ETA and ETB are ET receptors, both of them mediate the detrimental actions of ET-1, and dual blockade of them may be necessary [1].
In microsomal membranes of human-ETA and ETB-overexpressing Chinese hamster ovary cells, macitentan inhibited the binding between 125I-ET-1 and recombinant ETA receptors, with a mean IC50 value of 0.5 ± 0.2 nM (n= 17). The mean IC50 value for ETB receptors was 391±182 nM (n= 17). Macitentan completely inhibited the effect that ET-1 increased intracellular calcium in non-recombinant cells [1].

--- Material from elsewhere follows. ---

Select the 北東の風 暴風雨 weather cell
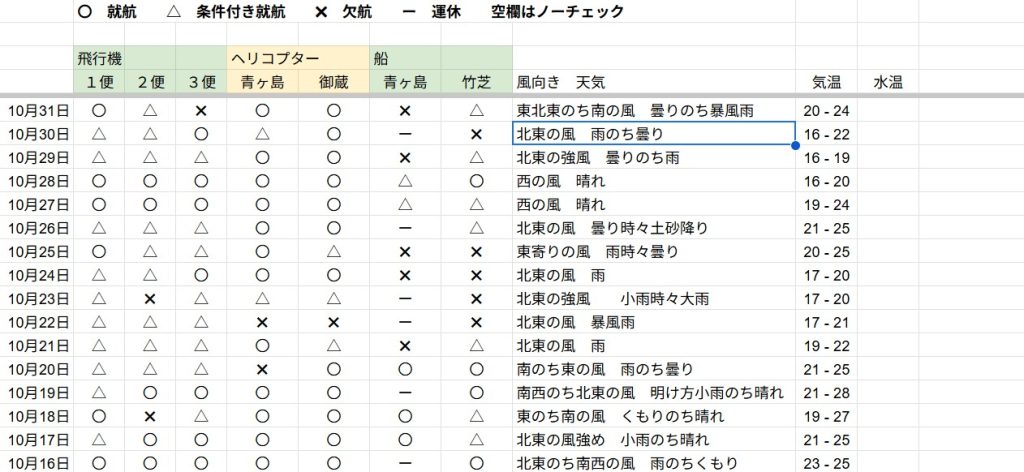Viewport: 1024px width, 472px height. [576, 322]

Intravenous administrated macitentan had a volume of distribution largely exceeding plasma volume and a terminal half-life of 2 h in rats. Macitentan was hence metabolized to its major and the only circulating metabolite, a dual ET receptor antagonist, ACT-132577. ACT-132577 also had a volume of distribution greater than the plasma volume. It showed a longer half-life than macitentan in rats. In rat, multiple oral dosing of macitentan at a dose of 10 mg/kg led to 4 to 5-fold higher exposure levels of ACT-132577 than those of the parent compound [1].
Reference: [1]. Marc Iglarz, Christoph Binkert, Keith Morrison, et al. Pharmacology of Macitentan, an Orally Active Tissue-Targeting Dual Endothelin Receptor Antagonist. Journal of Pharmacology and Experimental Therapeutics, 2008, 327:736-745.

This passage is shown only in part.